I do recall having problems with the stability of my machine at that time. In fact I changed my processor to an X2 model and eventually had to change the motherboard to an entirely different chipset due to instability problems. However, I believe my first bad burn was 3 days before I bought a new processor. Nevertheless, there remains the possibility of motherboard issues causing this.

However, right now I cannot trust TY media any more than I can trust any other media. It has either questionable long-term reliability or questionable consistency (or both) and it even fails to burn at rated speed with “acclaimed” burner like BENQ 1655 (which can be chalked up to the burner as well, it might not be media’s fault). Plextor’s reputation as far as I’m concerned is safe for now. In fact, seeing how it can burn both TY03 and MCC03 (Verbatim) as well as Memorex +DL at higher speeds than BENQ – usually at or above the recommended speeds for that media – and the quality it can achieve, I cannot see what the fuss about BENQ is
all about. Or TY for that matter.

All in all, even when you’re gathering all the right information and even when you spend the money on very best, you can still get very serious quality control issues.

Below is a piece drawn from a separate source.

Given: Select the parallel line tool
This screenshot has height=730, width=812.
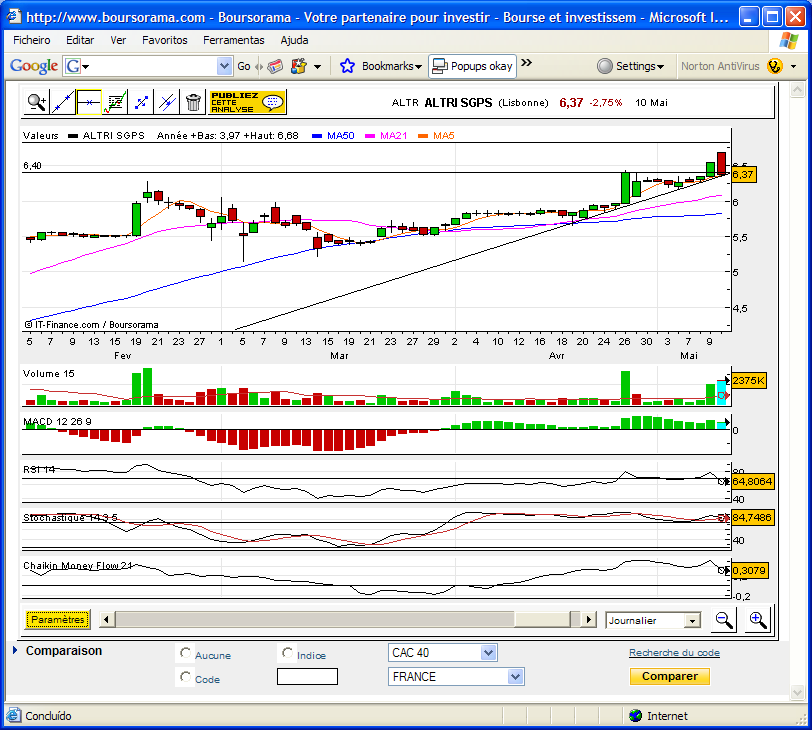Looking at the screenshot, I should 167,103.
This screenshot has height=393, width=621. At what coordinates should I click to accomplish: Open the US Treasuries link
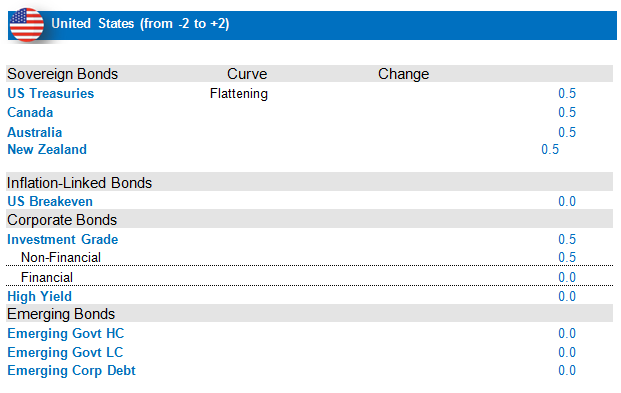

This look like a general trend and it’s been going on for decades now. It seems us consumers care about price much more than we care about quality. Therefore, we’re willing to pay extra for quality only if the price delta is very small. And unfortunately, this leads to “extra quality” mostly coming in the form of a more famous brand name stamped on the product, rather than extra money invested in better quality parts. With some things it’s gotten so bad already that you simply can’t buy better quality no matter how much you’re willing to spend (within reason of course). Or to put it another way, if you’re filthy rich you can get stuff custom, hand-made for you, at a ludicrous price premium as you’re not benefitting from high volume production. But you know what, that’s what we deserve.